ZIEL. Schreiben Sie aus der Buchbesprechung unten den Abschnitt von „Erwartet hatte ich“ bis „TV- und YouTubestar.“ wortgetreu ab.

+++ AUSGANGSTEXT

Erwartet hatte ich Klamauk. Thema und Buchcover ließen mich das vermuten, außerdem hatte ich Ausschnitte der Verfilmung gesehen. Aus dem Grund wollte ich das Buch lange nicht zur Hand nehmen.

Der Roman ist weit entfernt von Klamauk, die Story simpel: Adolf Hitler erwacht auf einem brachliegenden Grundstück mitten in Berlin im Jahre 2011, muss sich in der veränderten Welt zurechtfinden und wird schließlich zum TV- und YouTubestar.
Das ist liest sich zunächst sehr spaßig. Die Orientierungsversuche in der neuen Welt, seine Wahrnehmung und seine ersten Kontaktaufnahmen sind urkomisch (die Kioskszenerie, "Yilmaz' Blitzreinigung", die "verwirrten" Frauen im Park, der Besuch im NPD-Büro usw.). Der erste humorige Eindruck trügt. Je vertrauter sich Herr Hitler mit den Gegebenheiten macht, desto klarer wird dem Leser, wie präzise seine Beobachtungen sind, wie logisch seine Schlussfolgerungen, zumindest in seiner Weltsicht. So beengt diese auch sein mag, schafft er es in kürzester Zeit sich den Verhältnissen nicht etwa nur anzupassen sondern sie für seine Zwecke zu nutzen. Was anfangs amüsant war, wirkt mehr und mehr nur beklemmend.

++++++
+++ VORLIEGENDE EINTRÄGE

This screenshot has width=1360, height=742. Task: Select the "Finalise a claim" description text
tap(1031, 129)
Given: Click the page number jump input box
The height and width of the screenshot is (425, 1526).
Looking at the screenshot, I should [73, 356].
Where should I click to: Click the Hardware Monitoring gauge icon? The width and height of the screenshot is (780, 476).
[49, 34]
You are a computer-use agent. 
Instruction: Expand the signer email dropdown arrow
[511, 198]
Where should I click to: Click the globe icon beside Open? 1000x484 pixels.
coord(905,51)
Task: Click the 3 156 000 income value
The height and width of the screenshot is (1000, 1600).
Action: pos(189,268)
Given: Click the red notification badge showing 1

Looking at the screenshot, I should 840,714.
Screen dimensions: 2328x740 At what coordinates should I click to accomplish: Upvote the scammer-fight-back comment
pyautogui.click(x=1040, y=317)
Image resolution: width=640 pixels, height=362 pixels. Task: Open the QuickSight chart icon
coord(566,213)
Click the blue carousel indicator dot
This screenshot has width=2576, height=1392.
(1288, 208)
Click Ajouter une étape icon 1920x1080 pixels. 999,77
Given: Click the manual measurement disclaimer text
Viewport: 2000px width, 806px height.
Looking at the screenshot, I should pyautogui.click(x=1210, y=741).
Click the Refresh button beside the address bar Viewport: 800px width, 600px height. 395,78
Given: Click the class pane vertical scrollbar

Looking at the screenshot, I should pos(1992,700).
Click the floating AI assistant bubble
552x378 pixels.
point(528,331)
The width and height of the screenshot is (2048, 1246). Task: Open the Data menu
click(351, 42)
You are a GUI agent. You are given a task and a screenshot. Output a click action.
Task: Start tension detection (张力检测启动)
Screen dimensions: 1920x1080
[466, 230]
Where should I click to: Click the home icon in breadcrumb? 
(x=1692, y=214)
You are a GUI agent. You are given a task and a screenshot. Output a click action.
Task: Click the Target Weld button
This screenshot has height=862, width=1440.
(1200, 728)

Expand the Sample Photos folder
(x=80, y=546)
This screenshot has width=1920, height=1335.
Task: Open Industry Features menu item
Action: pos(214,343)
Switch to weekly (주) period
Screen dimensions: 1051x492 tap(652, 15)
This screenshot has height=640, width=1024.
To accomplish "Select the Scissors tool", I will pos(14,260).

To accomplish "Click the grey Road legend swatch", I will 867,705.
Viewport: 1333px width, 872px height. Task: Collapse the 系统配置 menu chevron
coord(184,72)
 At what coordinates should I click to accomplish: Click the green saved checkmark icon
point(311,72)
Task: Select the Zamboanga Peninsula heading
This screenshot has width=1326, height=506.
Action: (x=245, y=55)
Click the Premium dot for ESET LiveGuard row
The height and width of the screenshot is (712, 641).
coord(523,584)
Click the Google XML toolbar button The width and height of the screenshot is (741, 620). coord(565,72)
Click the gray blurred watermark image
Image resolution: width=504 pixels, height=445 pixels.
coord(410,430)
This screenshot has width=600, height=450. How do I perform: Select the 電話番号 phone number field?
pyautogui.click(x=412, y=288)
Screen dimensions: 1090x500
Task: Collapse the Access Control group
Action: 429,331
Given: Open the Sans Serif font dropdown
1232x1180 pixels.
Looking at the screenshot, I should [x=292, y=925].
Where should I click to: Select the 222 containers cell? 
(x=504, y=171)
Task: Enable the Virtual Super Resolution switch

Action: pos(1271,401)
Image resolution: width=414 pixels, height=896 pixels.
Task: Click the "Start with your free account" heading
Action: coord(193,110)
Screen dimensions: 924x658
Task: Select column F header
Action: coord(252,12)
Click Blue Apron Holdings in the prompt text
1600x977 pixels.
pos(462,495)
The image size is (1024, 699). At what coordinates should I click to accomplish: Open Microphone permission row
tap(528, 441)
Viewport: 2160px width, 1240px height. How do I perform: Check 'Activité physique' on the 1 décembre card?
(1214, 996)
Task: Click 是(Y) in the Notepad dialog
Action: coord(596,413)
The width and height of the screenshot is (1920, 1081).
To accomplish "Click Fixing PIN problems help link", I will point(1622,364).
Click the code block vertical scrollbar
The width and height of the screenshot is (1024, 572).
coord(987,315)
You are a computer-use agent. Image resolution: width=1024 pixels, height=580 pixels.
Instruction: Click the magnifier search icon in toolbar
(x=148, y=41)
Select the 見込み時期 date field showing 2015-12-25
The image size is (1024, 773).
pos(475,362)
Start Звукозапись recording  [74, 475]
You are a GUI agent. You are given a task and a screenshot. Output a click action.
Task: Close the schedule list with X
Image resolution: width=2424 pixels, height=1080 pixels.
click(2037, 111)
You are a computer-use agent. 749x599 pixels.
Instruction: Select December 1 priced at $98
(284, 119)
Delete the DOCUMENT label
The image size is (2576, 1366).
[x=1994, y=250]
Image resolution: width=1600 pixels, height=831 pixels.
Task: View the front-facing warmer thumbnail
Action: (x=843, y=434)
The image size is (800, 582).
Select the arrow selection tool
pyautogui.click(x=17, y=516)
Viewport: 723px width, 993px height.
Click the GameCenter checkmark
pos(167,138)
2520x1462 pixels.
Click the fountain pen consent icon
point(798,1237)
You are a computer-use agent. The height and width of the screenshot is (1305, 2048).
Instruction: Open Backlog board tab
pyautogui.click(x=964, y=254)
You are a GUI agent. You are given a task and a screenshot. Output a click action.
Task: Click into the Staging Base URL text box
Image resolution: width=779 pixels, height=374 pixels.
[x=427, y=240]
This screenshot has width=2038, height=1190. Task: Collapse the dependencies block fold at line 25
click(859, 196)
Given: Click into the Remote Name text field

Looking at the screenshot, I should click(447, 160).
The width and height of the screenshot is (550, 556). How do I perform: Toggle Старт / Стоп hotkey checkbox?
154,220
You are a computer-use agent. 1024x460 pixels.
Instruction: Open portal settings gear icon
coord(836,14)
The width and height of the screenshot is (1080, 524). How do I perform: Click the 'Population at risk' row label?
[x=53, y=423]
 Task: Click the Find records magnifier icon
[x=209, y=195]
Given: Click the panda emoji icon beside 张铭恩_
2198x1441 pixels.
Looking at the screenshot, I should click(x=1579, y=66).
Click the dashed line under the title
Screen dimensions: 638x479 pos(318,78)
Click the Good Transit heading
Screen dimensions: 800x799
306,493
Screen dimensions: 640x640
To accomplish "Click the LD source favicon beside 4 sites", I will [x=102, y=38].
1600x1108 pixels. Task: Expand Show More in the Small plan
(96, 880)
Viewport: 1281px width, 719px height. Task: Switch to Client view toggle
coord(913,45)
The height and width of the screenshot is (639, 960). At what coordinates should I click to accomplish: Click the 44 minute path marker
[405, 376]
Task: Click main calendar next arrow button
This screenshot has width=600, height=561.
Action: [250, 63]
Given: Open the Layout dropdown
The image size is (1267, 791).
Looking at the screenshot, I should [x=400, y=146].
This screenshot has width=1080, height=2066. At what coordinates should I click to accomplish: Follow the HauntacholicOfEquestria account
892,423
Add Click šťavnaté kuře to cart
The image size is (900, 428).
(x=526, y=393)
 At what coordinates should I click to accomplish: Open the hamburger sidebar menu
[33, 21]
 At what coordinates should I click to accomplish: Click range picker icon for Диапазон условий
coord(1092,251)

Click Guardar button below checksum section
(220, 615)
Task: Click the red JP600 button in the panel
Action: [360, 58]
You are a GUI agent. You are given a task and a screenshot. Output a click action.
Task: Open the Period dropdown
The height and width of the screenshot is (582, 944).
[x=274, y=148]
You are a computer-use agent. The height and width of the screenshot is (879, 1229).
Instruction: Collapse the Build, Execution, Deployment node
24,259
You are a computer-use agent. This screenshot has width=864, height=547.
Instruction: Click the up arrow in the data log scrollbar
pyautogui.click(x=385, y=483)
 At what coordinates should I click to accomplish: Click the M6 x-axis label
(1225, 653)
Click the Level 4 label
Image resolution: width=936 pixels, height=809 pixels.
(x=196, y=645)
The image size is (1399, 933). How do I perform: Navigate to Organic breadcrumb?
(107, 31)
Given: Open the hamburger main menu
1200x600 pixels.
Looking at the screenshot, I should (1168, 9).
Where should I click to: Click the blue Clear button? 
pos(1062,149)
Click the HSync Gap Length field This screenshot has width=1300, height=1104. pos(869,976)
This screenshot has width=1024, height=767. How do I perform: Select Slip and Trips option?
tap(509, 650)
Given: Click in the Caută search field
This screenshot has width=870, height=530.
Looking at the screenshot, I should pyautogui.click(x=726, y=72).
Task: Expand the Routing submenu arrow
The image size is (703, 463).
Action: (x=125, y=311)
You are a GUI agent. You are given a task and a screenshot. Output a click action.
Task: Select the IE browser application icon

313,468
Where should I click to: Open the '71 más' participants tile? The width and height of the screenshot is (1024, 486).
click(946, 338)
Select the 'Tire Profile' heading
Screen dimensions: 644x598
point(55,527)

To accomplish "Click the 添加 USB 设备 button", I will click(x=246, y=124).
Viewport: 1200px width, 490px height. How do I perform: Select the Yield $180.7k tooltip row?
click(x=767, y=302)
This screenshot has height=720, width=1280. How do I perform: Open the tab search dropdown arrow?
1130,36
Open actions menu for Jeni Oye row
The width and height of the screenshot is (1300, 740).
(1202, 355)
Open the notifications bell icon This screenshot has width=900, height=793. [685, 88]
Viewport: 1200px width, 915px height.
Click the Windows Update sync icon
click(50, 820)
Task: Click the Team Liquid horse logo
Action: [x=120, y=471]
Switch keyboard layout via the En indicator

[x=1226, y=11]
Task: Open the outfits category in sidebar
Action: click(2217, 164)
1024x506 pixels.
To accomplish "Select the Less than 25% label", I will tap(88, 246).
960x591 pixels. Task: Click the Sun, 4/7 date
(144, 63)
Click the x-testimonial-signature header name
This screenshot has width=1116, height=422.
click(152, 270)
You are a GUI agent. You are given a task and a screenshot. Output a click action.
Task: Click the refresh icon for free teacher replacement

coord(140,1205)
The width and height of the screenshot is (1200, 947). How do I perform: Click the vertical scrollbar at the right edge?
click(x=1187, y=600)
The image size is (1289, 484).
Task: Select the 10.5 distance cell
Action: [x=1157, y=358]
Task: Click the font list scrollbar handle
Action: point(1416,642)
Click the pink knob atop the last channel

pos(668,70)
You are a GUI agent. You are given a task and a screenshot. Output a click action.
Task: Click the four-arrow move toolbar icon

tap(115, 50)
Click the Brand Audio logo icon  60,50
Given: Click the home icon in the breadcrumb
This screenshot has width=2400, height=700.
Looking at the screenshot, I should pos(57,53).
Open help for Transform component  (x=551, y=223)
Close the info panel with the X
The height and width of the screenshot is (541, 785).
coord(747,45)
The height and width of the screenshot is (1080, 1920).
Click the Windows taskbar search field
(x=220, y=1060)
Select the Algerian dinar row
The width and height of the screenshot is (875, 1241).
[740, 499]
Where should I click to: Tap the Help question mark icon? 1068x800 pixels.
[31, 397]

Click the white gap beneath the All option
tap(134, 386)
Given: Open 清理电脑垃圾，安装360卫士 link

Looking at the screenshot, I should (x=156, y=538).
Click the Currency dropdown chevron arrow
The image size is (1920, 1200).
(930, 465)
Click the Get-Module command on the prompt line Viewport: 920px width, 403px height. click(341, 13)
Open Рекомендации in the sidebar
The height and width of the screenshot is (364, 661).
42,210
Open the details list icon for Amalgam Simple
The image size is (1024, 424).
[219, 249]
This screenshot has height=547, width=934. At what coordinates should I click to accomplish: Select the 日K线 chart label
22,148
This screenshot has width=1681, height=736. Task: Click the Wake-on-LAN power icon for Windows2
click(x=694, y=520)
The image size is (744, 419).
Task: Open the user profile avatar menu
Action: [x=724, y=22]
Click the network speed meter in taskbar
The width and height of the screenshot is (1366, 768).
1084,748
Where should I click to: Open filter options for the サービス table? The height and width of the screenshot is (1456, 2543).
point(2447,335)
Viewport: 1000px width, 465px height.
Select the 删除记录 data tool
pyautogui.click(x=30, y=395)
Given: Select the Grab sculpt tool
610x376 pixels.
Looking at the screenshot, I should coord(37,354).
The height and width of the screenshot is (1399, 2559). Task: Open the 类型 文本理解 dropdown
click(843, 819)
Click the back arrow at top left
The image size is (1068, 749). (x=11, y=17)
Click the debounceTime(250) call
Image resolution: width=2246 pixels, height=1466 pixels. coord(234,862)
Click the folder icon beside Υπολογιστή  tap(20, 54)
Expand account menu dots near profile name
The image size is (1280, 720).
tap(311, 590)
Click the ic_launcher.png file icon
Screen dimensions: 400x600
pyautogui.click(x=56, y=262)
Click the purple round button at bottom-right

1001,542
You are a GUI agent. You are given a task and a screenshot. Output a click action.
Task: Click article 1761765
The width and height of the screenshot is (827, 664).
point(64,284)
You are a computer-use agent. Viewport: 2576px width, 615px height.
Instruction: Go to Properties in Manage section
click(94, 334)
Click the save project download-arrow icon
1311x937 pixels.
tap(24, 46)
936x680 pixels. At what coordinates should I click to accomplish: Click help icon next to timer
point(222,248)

++++++

LÖSUNG.
Erwartet hatte ich Klamauk. Thema und Buchcover ließen mich das vermuten, außerdem hatte ich Ausschnitte der Verfilmung gesehen. Aus dem Grund wollte ich das Buch lange nicht zur Hand nehmen.

Der Roman ist weit entfernt von Klamauk, die Story simpel: Adolf Hitler erwacht auf einem brachliegenden Grundstück mitten in Berlin im Jahre 2011, muss sich in der veränderten Welt zurechtfinden und wird schließlich zum TV- und YouTubestar.